Allwork.Space: Since Augury is fully embracing hybrid work and is preparing for it by hiring a workplace experience director, how do you believe the workplace experience will be different in the future?
Hybrid is an integral part of our company culture; it’s who we are and how we work. Every company is currently working on what their future office plans will look like, but it’s pretty clear that being in the office five days a week is a thing of the past.
The pandemic helped us evaluate our office needs and identify the true purpose of having a communal space: group work and collaboration.
Augury is currently scoping out space for our New York City headquarters. As we seek a new location, we are focused on creating a space that will serve as an innovation hub, rather than an office. This is about building relationships and breeding creativity.
We’ve heard from employees that they prefer working day-to-day remotely, but that they value facetime for milestone moments, so this is exactly what Augury is doing. We’ll be working from home 80% of the time, which will enable employees to spend more time with family and increase work-life-balance and focus.
Our New York office space will be treated as an offsite- you can really imagine it as a conference center where the company gathers for brainstorming, key moments, and training sessions.
Allwork.Space: Beyond reimagining the physical workplace, what are some key changes you believe organizations will have to make in order to better support remote and hybrid workers?

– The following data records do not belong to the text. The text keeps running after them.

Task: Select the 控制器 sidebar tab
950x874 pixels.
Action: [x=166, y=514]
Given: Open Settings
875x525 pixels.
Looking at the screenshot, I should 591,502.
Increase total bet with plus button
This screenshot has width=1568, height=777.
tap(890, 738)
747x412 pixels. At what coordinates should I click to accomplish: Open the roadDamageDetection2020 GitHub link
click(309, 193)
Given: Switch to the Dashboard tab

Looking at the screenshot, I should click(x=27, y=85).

Every company needs to figure out what their employees’ needs are and what their unique value proposition to prospective employees is. Hybrid work is here to stay, but, over time, hybrid work arrangements by themselves will not be a differentiator or competitive advantage for organizations.

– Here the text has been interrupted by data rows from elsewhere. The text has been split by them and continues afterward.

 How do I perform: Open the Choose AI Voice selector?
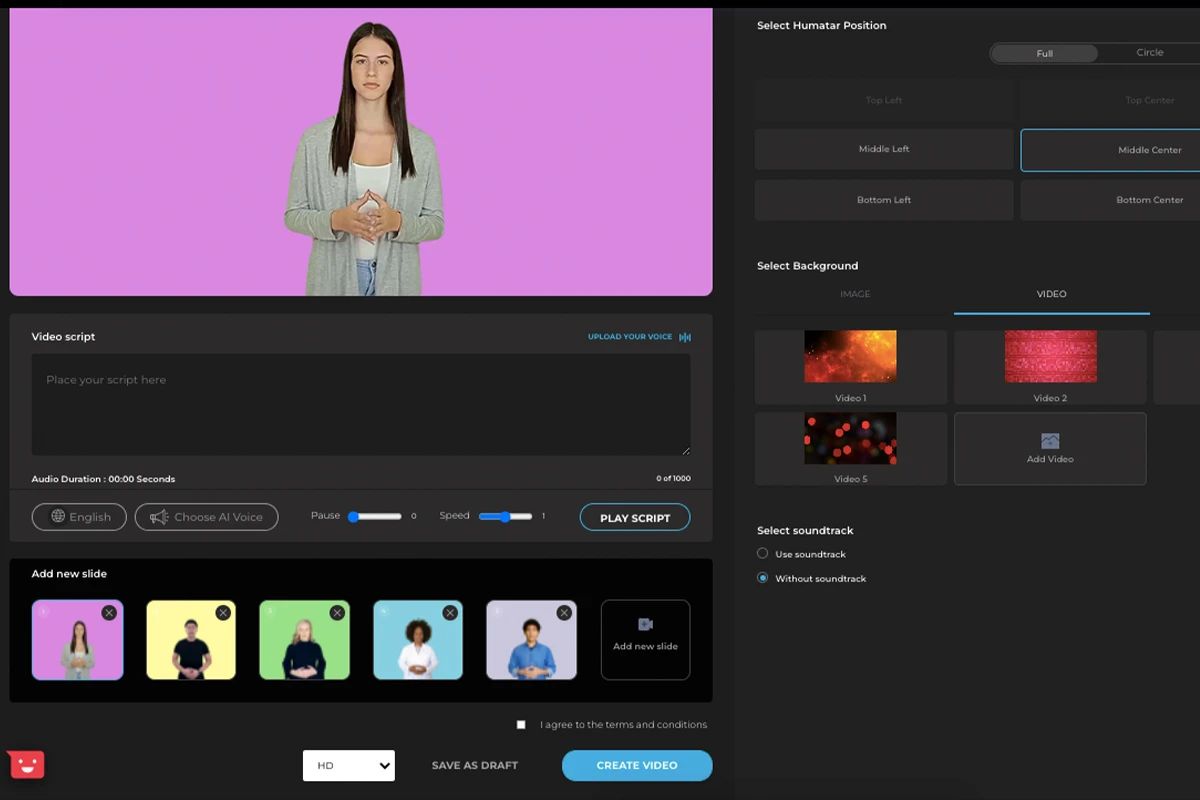(207, 517)
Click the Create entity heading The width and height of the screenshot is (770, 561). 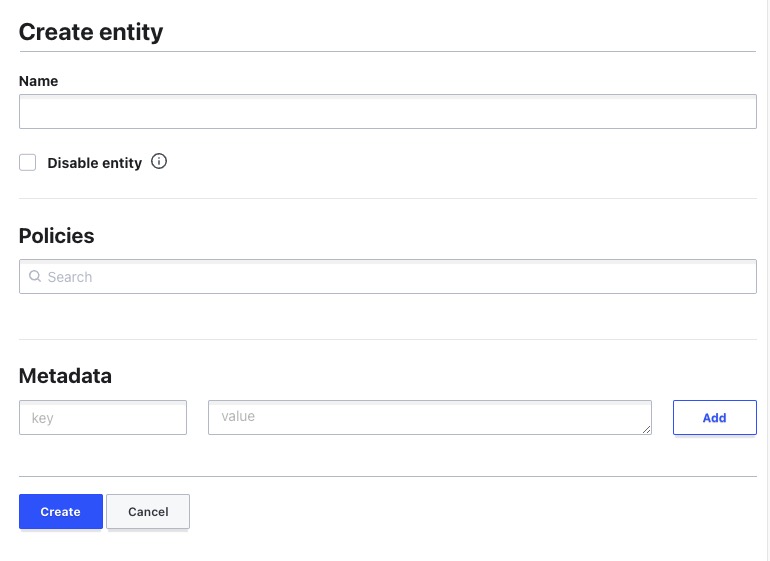coord(91,32)
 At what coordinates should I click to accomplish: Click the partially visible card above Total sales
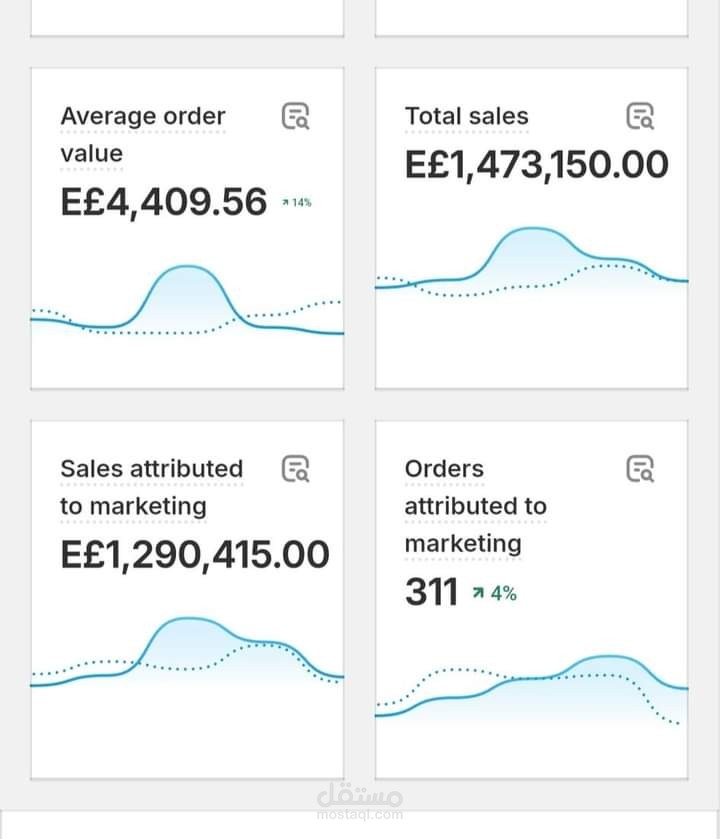point(531,18)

That being said, every company must make some changes to better support remote and hybrid workers. At Augury, we often use the RAMP motivation framework when planning:
- Relatedness: We’ve heard from employees that they value in-person interactions for key moments. Because of this, we’ve been focusing on how to create a digital space that can simulate face-to-face interactions (beyond Zoom of course).
- Autonomy: Employees like the autonomy that working remotely provides them. We’re investing more in providing business related context, so that everyone has the knowledge they need to build and make decisions as they’re working remotely.
- Mastery: To have successful hybrid employees, they need to master the skills that will give them the autonomy to be successful. For my team, this means identifying training opportunities in a global hybrid environment. Two training sessions we’ve invested in are about how to run better meetings (especially virtual ones) and how to write well. We’re moving more towards asynchronous communication (this is about growing globally and are investing in training everyone to change the way we communicate.
- Purpose: How do we gather the team around a shared vision? This is a broader goal, but transparent communication and structure goes a long way towards achieving it. Our two rituals are company All Hands and our CEO weekly letter, where we talk about company strategy and focus areas, share what different teams are working on, track goals, and address any questions the teams have.
Allwork.Space: It seems like you guys have it figured out! Anything else you’d like to add?
When we think about why people join a company and why they stay, we think about the notion of everyday value. This is derived from how we think about people who use products.
The analogy is that employees are daily active users, and the company (system and process) is like a product they use, every day. Whenever we use a product, whether that’s Google Maps or LinkedIn, it’s because we gain some value from it.
So, we ask ourselves, what is the value each person is gaining from being a part of our company? Our culture, the way we work, and our people processes are designed accordingly to meet these needs.